We can visualise this data as a timeline on the dashboard, with all the stops and stages along that timeline, and we can flag the timeline as red if a transaction’s taking longer than usual. From a client servicing perspective, that’s very helpful if a client calls up to enquire about a wire transfer, for example. From an application support perspective, it can help technology people to identify slowdowns and bottlenecks that perhaps need attention.

Learning

These applications, says Hardy, have provided Northern Trust with “great learning experiences” in Hadoop, an area of technology that’s constantly evolving, he points out. For a risk-averse company in a highly regulated industry, that can make this a challenging area in which to place bets. He says:

We’ve done our own evaluation of the Hadoop ecosystem and chosen tools that we felt to be the most mature, the most stable and we make sure we have the best support available. But that’s something we constantly have to re-evaluate, because there are things we’re looking at today that weren’t available six months ago.

image
But with those two initial use cases now up and running, the Northern Trust IT team is forging ahead on its data reservoir vision. Says Hardy:

Hadoop will basically be the ‘first stop’ for every kind of data in Northern Trust - every transaction processing system and every app that creates data will feed this reservoir. We’ll be keeping all history, every transaction and any data that’ll end up in a client report or on an employee desktop - it will all be stored within that Hadoop layer.

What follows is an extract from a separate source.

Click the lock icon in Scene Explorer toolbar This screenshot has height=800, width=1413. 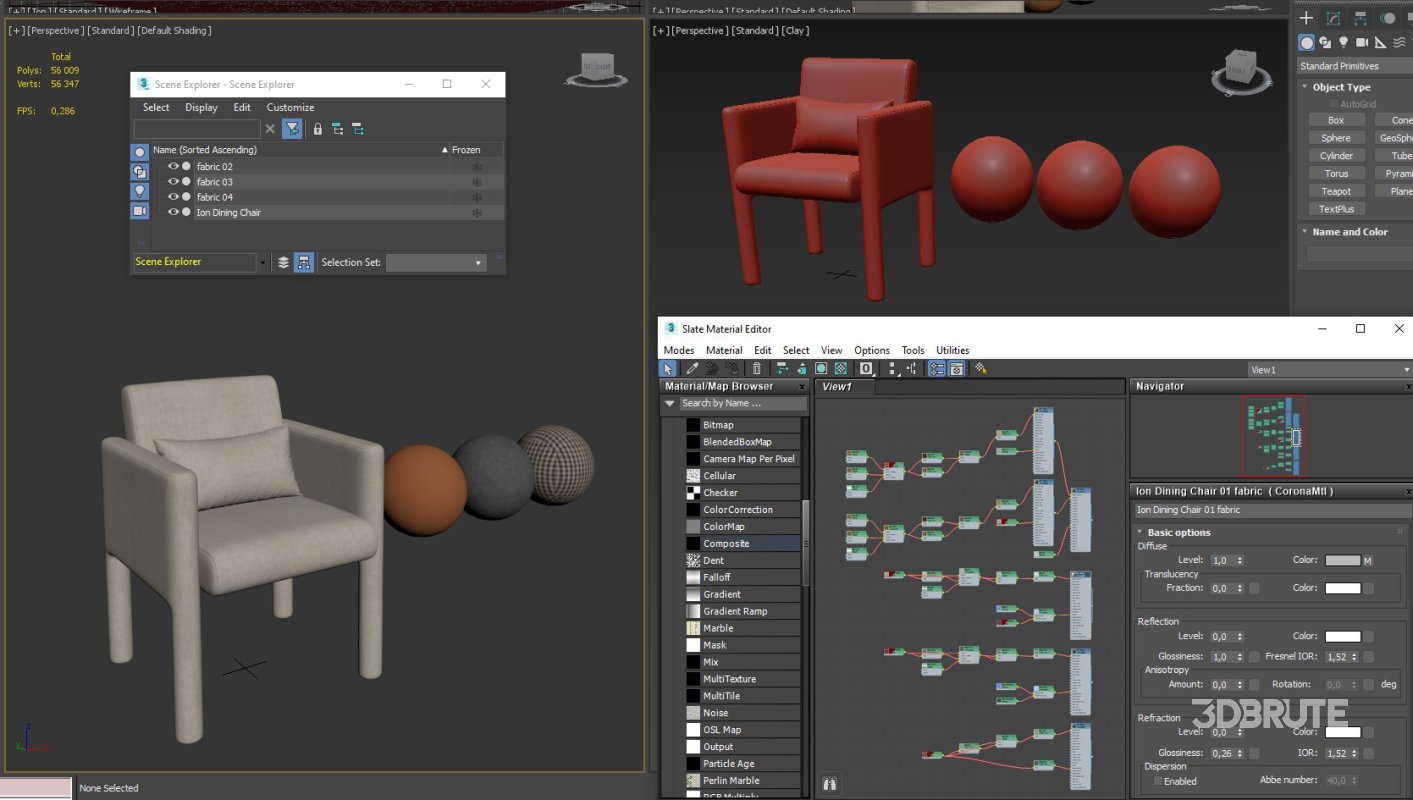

But then, we can use the power of Hadoop and its parallel processing technologies to transform that data, as it’s needed, into a new, common format that we’re able to export out of Hadoop and into traditional relational databases, so that we can do reporting and create data marts.

Today, much of the design and early implementation work is complete. Hardy and his team are starting to move data into the EDP, transform it and move it into target relational databases:

The data reservoir concept is very appealing because getting the data in, even in massive volumes, is actually quite easy. And the price-point of the hardware that Hadoop runs on is very attractive: you can keep data there as long as you need it, and beyond.

But where the real value comes into play is in the analysis you can perform once you’ve got all your data into one place - and not just your internal data, but data from external sources, too. That’s going to be pretty powerful.